The difference between this two data is the IMEI information:

Smartphone: [imei, 395960584275410]
Emulator: [imei, null]

Server Response

The response of the C2 server differs when the request from the client is sent from a real device ([imei, 395960584275410]) vs. an emulator ([imei, null]). It either replies with information that triggers the external malware installation process or it replies with something like "There is a technical problem", which gets displayed to the user. In the former case, it replies with a social engineering text, which gets displayed to the user saying something similar to "You need to enable Third-Party Installation on your Android device. Everything is ok...".

It is very interesting to see that the malware outsources the emulator check - even though it is a very simple check - to the server, which makes a simple emulator detection routine on client-side harder.
Download Malware

Afterwards, the malware gets automatically downloaded from http://64.140.158.18/douarnaamat/besseoula/egby_s1. The URL targets a file with a file ending of txt, which is actually an apk file.

Conclusion

As a summary, in this article we described two sideloading malware applications that we discovered in July/August 2017 in the official GooglePlay store.
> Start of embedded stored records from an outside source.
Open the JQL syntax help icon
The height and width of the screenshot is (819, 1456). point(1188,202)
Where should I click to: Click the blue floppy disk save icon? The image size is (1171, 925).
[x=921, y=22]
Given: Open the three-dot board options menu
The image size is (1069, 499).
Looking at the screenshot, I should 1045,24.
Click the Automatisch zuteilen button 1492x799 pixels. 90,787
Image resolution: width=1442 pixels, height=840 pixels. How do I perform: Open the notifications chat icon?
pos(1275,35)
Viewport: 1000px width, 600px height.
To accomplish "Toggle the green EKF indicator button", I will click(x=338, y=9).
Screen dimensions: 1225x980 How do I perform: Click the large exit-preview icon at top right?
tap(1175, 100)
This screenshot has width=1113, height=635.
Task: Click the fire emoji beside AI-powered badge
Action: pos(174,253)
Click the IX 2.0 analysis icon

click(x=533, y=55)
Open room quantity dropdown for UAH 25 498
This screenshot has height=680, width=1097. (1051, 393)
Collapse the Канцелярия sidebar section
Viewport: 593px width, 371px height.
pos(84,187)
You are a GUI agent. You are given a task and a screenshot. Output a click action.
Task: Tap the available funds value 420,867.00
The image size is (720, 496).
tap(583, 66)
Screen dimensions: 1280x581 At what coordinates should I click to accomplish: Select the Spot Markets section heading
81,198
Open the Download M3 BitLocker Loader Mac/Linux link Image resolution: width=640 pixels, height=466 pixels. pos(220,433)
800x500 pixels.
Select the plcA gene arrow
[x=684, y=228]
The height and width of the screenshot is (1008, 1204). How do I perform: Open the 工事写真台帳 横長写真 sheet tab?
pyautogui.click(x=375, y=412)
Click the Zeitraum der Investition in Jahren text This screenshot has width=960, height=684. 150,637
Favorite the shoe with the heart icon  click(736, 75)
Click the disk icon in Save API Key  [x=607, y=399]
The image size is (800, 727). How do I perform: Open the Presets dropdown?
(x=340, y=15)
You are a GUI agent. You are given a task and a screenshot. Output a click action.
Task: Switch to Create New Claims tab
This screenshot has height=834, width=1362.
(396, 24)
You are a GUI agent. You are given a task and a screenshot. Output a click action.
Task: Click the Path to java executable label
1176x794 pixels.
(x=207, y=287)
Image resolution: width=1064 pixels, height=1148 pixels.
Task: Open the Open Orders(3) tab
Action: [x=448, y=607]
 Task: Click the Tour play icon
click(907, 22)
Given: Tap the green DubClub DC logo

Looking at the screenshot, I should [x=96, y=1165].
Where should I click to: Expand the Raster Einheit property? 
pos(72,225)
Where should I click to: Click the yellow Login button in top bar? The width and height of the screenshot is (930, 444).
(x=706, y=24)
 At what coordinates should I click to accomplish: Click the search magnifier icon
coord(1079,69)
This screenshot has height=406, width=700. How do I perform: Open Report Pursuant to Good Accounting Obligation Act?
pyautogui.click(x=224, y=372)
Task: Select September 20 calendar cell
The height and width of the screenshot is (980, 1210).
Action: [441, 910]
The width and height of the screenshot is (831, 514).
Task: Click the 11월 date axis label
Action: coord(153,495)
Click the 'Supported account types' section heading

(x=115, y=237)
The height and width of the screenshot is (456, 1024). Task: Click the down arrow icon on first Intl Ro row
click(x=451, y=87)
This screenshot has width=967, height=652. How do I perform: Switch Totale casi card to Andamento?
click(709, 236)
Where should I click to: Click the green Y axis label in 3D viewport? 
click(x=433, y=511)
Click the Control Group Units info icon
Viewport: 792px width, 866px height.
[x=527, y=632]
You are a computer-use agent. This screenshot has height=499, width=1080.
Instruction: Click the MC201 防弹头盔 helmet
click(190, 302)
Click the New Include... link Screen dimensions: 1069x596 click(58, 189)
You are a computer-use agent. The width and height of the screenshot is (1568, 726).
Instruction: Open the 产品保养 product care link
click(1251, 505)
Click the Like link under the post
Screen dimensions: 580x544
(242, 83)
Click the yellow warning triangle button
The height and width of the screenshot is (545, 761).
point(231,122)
In total, they had 5,5 Mio installs regarding to the GooglePlay Store website. The original samples that were uploaded to GooglePlay acted as a downloader that downloads the actual malware after app-installation. Both samples made use of anti-static and anti-dynamic analysis techniques and used a C2-server for the decision whether the malware shall be installed on the victim's smartphone or not.

General advice to a smartphone user:

Think twice if you really need to install third-party applications after installing an app from the official App-Store.